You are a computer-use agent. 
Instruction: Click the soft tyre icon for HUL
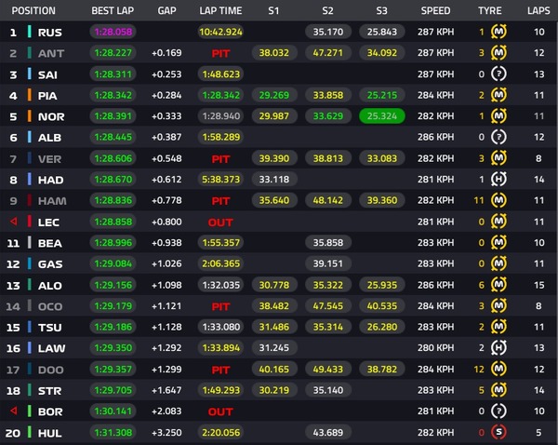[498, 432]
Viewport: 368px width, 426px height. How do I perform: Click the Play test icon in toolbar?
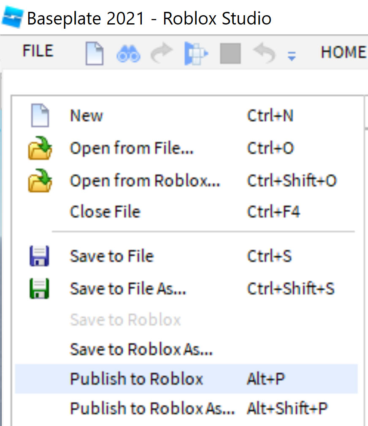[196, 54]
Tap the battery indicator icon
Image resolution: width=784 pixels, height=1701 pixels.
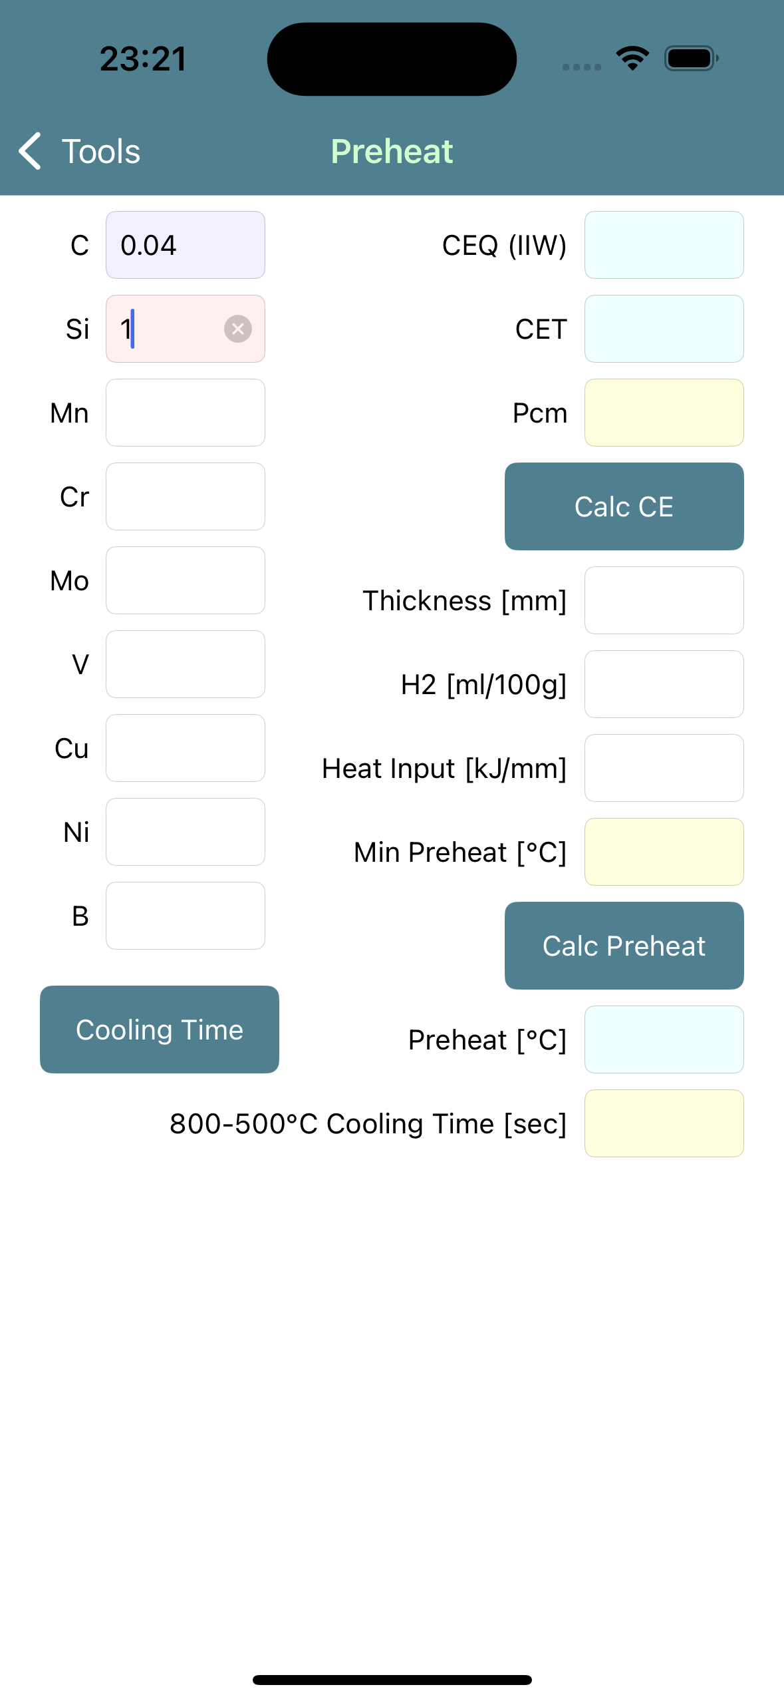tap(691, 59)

----

*Directions*
Leaving the pictures aside, give back all the records exactly as they are.

*Answer space*
You are a computer-use agent. 
Instruction: Click the soft tyre icon for HUL
[498, 432]
Viewport: 368px width, 426px height. How do I perform: Click the Play test icon in toolbar?
[196, 54]
Tap the battery indicator icon
Image resolution: width=784 pixels, height=1701 pixels.
tap(691, 59)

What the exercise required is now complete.